[WHAT THE TASK ASKS]
Rewrite every one of the lines below, requests included, and shift each coordinate in the answers by -122. Leave the pictures out of your answer.

Items from a data source
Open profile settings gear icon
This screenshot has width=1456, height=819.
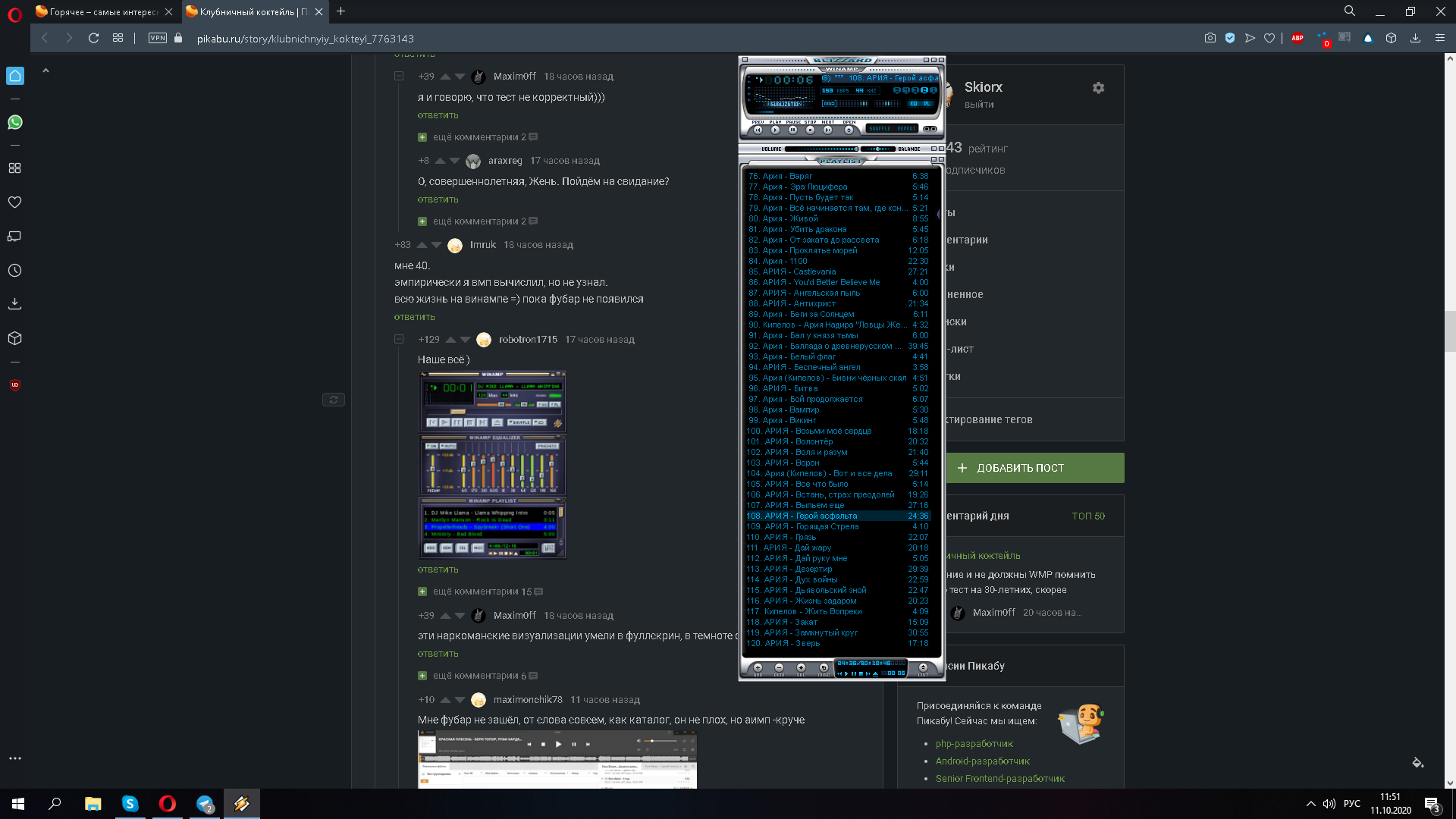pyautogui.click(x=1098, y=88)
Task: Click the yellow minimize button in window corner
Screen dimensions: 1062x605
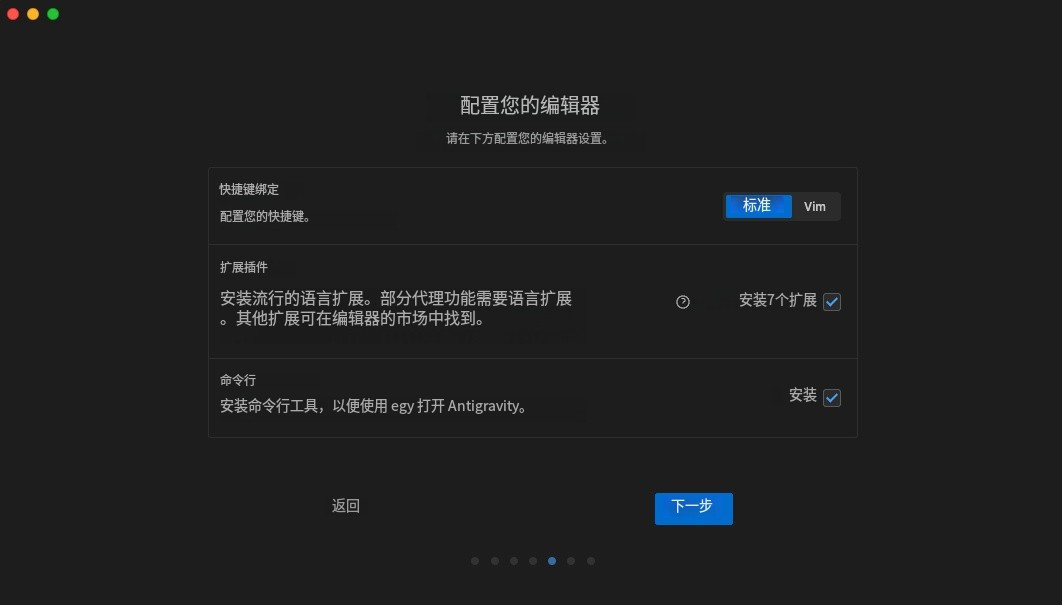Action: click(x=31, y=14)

[EXPECTED OUTPUT]
Open profile settings gear icon
This screenshot has width=1456, height=819.
pyautogui.click(x=976, y=-34)
Task: Click the yellow minimize button in window corner
Screen dimensions: 1062x605
Action: click(x=-91, y=-108)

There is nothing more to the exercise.